● **Task details**: Rewrite the part of the article about the health workers' strike that starts with "Biobelemoye Josiah, the" and goes on through "salaries, among others.", changing "trade dispute" to "labor dispute".

● **Provided text**:
—————

MEMBERS of Nigeria’s Joint Health Sector Unions (Johesu) have returned to work today following the suspension of the seven-day warning strike by the union’s leadership over the refusal of the government to meet their demands regarding the coronavirus pandemic.
Johesu has been at arms with the federal government over the supply of personal protective equipment and the payment of special Covid-19 allowances to its members. Yesterday, however, the unions called off their strike, despite the federal government’s refusal to address the health workers’ demands.
Biobelemoye Josiah, the Johesu chairman, said their next line of action would be decided by the expanded national executive council in due course. He accused the government of resorting to intimidation and blackmail, instead of calling the leadership for dialogue to resolve the trade dispute.
On September 13, Johesu, proceeded on strike following the refusal of the federal government to meet its members’ demands. Some of Johesu’s grievances include the non-implementation of the September 20, 2017 agreement, refusing to honour court judgments in its favour; a review of the implementation of Covid-19 hazard allowance and the non-payment of all withheld salaries, among others.
Mr Josiah said: “This is to bring to your notice that the seven-day nationwide warning strike embarked upon by the members of the Joint Health Sector Unions would come to an end midnight today, 20 September, 2020. By this notice, all health workers under the five unions that make up Joint Health Sector Unions and Assembly of Healthcare Professionals Association shall return to work on Monday, 21st September, 2020 across all federal health institutions in the country.
”However, since the federal government through the Federal Ministry of Health has continued to exhibit high level of bias/discrimination by refusing to address the demands of our members as presented by Johesu within the seven-days of the warning strike as was done to other bodies in the health sector, the next line of action would be decided in due course by the expanded national executive council of Johesu. It is pertinent to also inform the general public that rather than call Johesu for dialogue to resolve the trade dispute, the federal government has resorted to intimidation and blackmail of Johesu leaders using all forms of instruments and faceless organisations.

—————

● **Excerpted records**:
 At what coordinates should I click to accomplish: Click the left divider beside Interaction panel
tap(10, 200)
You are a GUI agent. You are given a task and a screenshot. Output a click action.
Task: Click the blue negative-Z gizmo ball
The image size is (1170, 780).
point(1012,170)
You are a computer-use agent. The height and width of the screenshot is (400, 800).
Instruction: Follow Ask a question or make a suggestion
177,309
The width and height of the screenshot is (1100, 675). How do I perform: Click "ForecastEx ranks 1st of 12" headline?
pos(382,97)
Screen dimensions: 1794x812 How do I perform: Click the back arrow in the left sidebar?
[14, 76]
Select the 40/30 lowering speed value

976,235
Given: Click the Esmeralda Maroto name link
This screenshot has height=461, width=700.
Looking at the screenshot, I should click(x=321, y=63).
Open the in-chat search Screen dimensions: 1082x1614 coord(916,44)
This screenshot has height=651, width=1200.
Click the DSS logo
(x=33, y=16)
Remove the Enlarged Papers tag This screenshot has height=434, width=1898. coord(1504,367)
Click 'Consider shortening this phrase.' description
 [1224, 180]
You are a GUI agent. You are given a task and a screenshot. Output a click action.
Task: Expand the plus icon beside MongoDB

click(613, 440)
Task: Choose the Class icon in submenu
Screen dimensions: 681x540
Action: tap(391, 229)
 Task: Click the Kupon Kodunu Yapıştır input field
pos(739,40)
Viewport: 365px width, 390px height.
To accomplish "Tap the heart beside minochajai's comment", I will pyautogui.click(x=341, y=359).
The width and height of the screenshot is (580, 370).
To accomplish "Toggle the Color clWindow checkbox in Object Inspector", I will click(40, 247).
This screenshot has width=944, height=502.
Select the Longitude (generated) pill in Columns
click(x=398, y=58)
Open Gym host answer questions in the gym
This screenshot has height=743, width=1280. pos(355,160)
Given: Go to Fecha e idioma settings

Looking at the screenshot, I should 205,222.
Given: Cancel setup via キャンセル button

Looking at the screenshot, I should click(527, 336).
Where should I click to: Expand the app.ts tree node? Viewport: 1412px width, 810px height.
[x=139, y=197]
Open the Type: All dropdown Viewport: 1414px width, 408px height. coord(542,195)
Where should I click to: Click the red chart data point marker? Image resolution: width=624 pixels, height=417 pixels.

—————

● **Your response**:
Biobelemoye Josiah, the Johesu chairman, said their next line of action would be decided by the expanded national executive council in due course. He accused the government of resorting to intimidation and blackmail, instead of calling the leadership for dialogue to resolve the labor dispute.
On September 13, Johesu, proceeded on strike following the refusal of the federal government to meet its members’ demands. Some of Johesu’s grievances include the non-implementation of the September 20, 2017 agreement, refusing to honour court judgments in its favour; a review of the implementation of Covid-19 hazard allowance and the non-payment of all withheld salaries, among others.